**Problem**
Repeat the stretch of the listing below from the line containing "You are a GUI" through the end of the listing, with both ends included. Leave the pictures out of your answer.

Rows of pointing data:
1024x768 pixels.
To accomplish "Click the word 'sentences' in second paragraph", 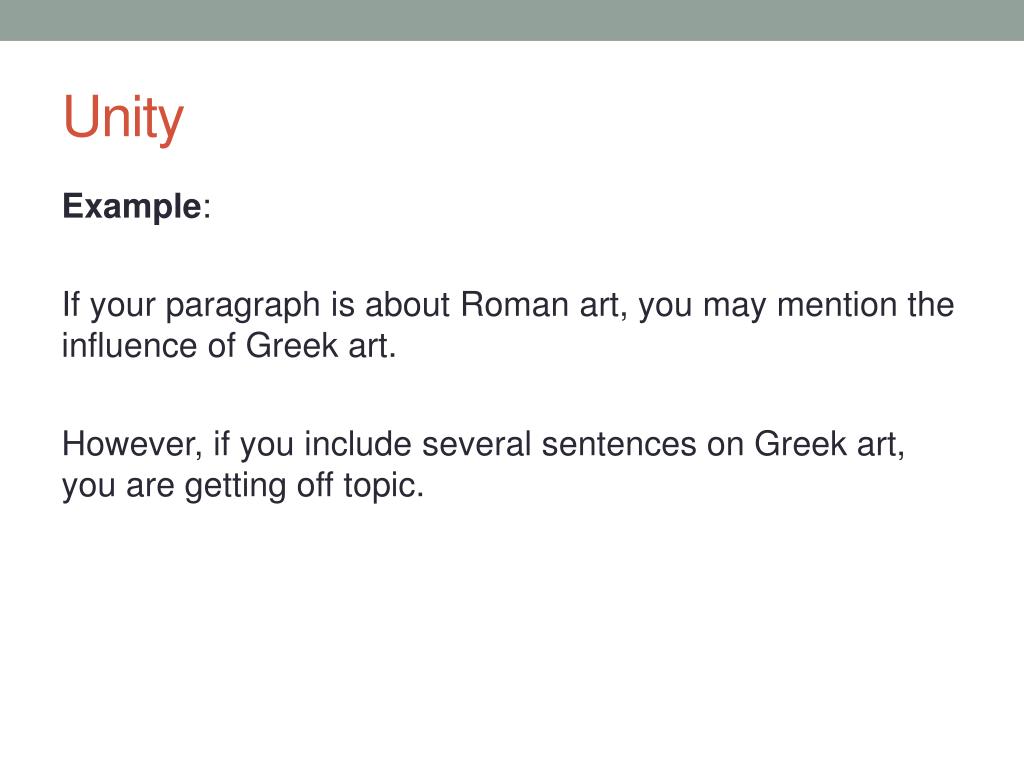I will 618,444.
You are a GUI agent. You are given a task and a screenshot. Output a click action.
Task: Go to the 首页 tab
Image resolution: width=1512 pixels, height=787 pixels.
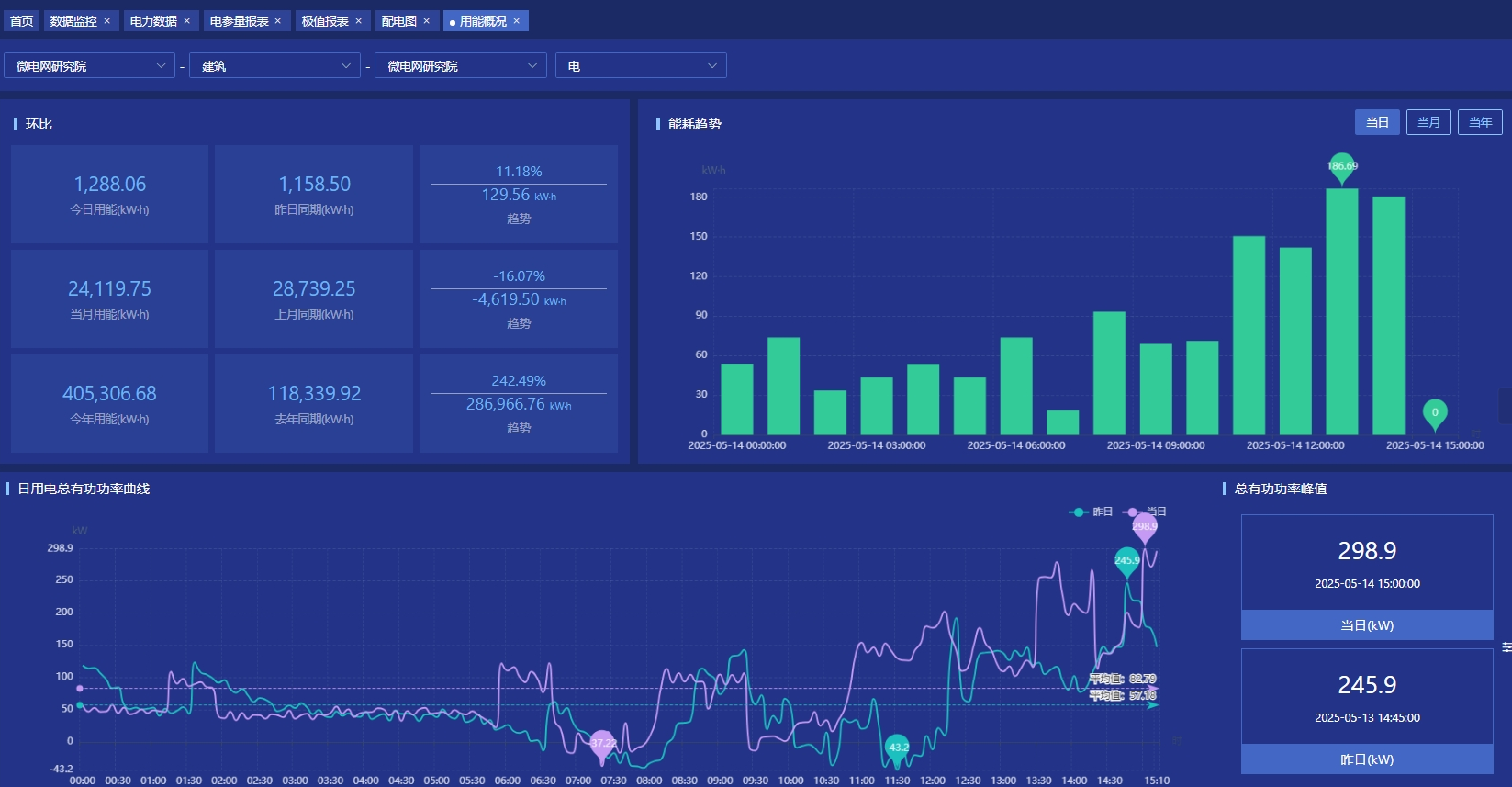point(21,21)
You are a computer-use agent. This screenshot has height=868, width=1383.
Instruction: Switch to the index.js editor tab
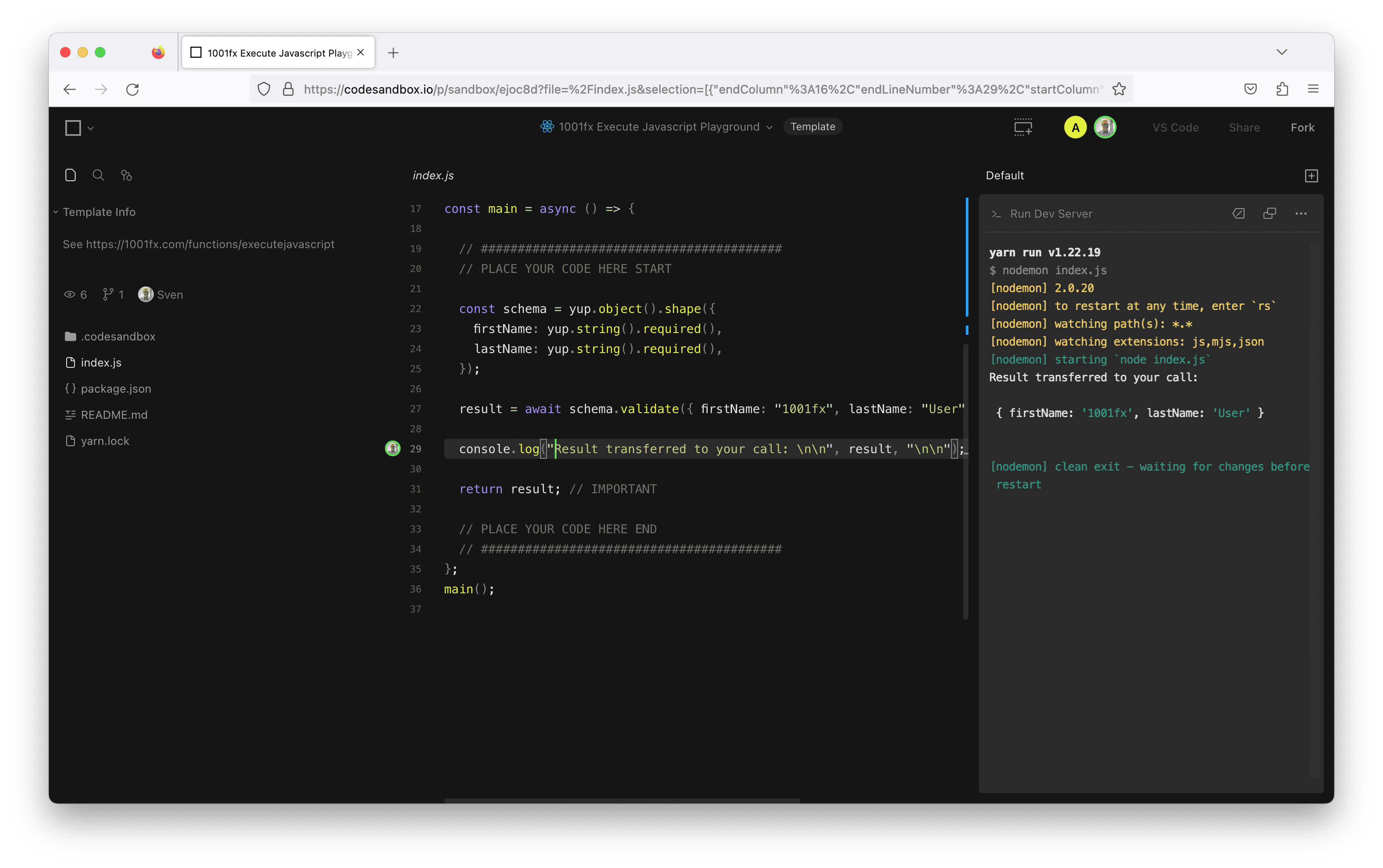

**Solution to this problem**
You are a GUI agent. You are given a task and a screenshot. Output a click action.
Task: Go to the 首页 tab
Image resolution: width=1512 pixels, height=787 pixels.
point(21,21)
You are a computer-use agent. This screenshot has height=868, width=1383.
Instruction: Switch to the index.js editor tab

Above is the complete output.